Jimmy Ekua

Personal information
- Full name: Miguel Ekua Iala Mangue
- Date of birth: 29 November 1999 (age 26)
- Place of birth: Bata, Equatorial Guinea
- Height: 1.80 m (5 ft 11 in)
- Position: Midfielder

Team information
- Current team: Rápido Bouzas

Youth career
- Huracán
- Internazionale
- 2016: Las Palmas
- 2016–2017: CEF Puertos Las Palmas

Senior career*
- Years: Team / Apps / (Gls)
- 2019–2020: Oliveirense / 17 / (1)
- 2020–2021: Marco / 11 / (0)
- 2021: Espinho / 7 / (0)
- 2022: Serpa / 8 / (0)
- 2022: Moncarapachense / 0 / (0)
- 2023–: Rápido Bouzas / 0 / (0)

International career^{‡}
- 2021–: Equatorial Guinea / 2 / (0)

= Jimmy Ekua =

Equatoguinean footballer (born 1999)

Miguel Ekua Iala Mangue (born 29 November 1999), known as Jimmy Ekua, is an Equatorial Guinean footballer who plays as a midfielder for Spanish Tercera Federación club Rápido de Bouzas and the Equatorial Guinea national team.

==Early life==
Ekua was born in Equatorial Guinea and raised in Las Palmas de Gran Canaria, Spain, where he moved being too young.
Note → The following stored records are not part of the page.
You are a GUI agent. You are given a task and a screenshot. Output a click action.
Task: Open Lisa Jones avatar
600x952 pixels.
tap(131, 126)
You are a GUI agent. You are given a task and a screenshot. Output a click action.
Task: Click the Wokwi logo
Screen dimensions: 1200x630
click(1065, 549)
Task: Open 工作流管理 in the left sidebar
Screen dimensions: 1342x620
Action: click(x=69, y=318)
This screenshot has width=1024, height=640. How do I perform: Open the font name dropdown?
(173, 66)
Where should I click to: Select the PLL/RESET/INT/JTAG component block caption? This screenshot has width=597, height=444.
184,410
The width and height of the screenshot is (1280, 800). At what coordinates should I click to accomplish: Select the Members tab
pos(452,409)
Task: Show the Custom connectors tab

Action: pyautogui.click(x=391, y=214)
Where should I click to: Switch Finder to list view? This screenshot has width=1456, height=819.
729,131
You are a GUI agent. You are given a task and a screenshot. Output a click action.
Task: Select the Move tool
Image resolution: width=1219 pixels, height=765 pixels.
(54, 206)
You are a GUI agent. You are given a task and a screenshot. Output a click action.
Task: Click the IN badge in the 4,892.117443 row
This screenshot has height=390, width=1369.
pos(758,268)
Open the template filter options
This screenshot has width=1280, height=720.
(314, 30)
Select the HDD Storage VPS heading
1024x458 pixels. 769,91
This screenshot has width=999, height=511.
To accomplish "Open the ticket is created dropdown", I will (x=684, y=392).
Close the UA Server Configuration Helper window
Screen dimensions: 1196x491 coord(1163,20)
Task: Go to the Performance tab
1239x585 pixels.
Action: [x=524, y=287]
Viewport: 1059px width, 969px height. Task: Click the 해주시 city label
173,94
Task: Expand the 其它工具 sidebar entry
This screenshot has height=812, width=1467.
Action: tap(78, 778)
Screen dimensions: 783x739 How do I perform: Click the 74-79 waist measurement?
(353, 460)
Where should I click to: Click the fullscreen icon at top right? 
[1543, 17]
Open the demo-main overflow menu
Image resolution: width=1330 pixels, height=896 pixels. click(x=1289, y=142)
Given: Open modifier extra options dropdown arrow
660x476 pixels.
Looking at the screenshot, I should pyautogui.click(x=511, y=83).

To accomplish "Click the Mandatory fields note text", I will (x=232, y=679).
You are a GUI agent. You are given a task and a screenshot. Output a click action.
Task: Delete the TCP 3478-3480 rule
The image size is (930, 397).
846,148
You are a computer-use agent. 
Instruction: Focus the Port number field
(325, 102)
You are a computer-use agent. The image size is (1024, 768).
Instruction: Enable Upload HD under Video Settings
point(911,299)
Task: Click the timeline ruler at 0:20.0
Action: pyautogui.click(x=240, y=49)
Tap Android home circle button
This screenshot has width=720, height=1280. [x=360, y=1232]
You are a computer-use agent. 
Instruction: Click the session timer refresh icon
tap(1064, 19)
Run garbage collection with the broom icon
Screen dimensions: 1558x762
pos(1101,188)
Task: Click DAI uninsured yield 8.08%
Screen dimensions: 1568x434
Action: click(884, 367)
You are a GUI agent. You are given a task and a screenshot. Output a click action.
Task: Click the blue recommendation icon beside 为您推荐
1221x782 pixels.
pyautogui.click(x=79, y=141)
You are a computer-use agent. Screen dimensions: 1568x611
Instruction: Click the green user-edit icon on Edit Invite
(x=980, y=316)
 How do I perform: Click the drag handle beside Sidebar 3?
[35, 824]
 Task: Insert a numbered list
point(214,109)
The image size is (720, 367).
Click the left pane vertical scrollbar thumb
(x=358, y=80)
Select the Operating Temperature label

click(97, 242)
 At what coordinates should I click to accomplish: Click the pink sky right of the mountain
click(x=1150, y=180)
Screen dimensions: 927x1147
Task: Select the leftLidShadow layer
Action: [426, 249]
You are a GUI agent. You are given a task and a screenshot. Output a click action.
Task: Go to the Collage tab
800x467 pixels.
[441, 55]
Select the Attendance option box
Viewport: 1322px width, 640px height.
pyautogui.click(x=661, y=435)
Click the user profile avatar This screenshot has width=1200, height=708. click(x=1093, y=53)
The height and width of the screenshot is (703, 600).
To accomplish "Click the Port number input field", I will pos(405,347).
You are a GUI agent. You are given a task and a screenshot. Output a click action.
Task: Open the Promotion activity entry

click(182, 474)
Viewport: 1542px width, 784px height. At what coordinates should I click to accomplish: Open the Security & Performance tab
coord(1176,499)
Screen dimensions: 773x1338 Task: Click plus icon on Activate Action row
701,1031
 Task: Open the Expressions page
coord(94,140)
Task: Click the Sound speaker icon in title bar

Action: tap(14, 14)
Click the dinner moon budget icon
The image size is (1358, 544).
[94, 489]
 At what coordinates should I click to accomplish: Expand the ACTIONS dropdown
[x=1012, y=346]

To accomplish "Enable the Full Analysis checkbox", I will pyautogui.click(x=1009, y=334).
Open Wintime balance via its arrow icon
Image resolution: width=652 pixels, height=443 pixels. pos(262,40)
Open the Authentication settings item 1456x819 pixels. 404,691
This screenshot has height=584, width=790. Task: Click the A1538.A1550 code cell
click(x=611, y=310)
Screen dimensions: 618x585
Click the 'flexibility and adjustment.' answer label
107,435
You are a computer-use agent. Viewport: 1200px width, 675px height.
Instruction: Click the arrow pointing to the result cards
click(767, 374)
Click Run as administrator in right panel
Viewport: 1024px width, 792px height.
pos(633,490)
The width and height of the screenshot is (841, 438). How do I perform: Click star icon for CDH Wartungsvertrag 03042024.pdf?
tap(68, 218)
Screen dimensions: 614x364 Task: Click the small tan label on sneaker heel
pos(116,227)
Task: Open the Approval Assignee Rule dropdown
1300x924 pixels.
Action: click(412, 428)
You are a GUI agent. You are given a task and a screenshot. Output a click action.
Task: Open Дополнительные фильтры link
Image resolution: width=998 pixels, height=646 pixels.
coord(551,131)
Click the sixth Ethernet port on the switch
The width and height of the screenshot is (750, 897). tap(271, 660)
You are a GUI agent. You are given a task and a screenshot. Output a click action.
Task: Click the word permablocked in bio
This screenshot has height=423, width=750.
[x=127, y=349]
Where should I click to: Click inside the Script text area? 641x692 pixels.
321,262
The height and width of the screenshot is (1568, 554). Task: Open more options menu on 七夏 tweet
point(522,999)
Subsequently, he became a naturalized citizen of Spain.

==Club career==
Ekua is a product of AD Huracán in his hometown. He left good impressions during that time, managing to move to the Inter Milan Youth Sector in Italy. He completed his youth formation back in Las Palmas de Gran Canaria for UD Las Palmas and CEF Puertos Las Palmas. He has developed his senior career in Portugal, for UD Oliveirense, AD Marco 09, SC Espinho and Rabo do Peixe.

==International career==
Ekua was selected to represent the Canary Islands youth team in late February 2017.

In August 2021, Ekua received maiden call-up to Equatorial Guinea national team for FIFA World Cup qualification matches against Tunisia and Mauritania.

==Career statistics==
===International===

Appearances and goals by national team and year
| National team | Year | Apps | Goals |
|---|---|---|---|
| Equatorial Guinea | 2021 | 1 | 0 |
| Total |  | 1 | 0 |

==Personal life==
Ekua's younger brother, José Nneme, is also a footballer and plays for Austrian club ATSV Stadl-Paura.